[Source records]
****************

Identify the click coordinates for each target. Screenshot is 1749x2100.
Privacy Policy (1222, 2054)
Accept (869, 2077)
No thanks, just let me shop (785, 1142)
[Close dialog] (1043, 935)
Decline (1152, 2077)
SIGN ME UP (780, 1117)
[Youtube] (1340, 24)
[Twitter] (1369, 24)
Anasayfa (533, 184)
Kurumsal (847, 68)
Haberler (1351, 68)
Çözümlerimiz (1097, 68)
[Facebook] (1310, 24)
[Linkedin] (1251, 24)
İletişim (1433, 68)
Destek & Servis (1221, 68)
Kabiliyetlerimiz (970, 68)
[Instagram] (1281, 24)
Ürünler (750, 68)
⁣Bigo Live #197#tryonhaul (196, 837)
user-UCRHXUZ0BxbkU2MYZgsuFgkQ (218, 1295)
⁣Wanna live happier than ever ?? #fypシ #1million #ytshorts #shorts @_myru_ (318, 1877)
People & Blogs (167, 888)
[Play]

****************

What you have to do.
In full and verbatim, transcribe the data.

Exercise answer.
Identify the click coordinates for each target. Screenshot is 1749x2100.
Privacy Policy (1222, 2054)
Accept (869, 2077)
No thanks, just let me shop (785, 1142)
[Close dialog] (1043, 935)
Decline (1152, 2077)
SIGN ME UP (780, 1117)
[Youtube] (1340, 24)
[Twitter] (1369, 24)
Anasayfa (533, 184)
Kurumsal (847, 68)
Haberler (1351, 68)
Çözümlerimiz (1097, 68)
[Facebook] (1310, 24)
[Linkedin] (1251, 24)
İletişim (1433, 68)
Destek & Servis (1221, 68)
Kabiliyetlerimiz (970, 68)
[Instagram] (1281, 24)
Ürünler (750, 68)
⁣Bigo Live #197#tryonhaul (196, 837)
user-UCRHXUZ0BxbkU2MYZgsuFgkQ (218, 1295)
⁣Wanna live happier than ever ?? #fypシ #1million #ytshorts #shorts @_myru_ (318, 1877)
People & Blogs (167, 888)
[Play]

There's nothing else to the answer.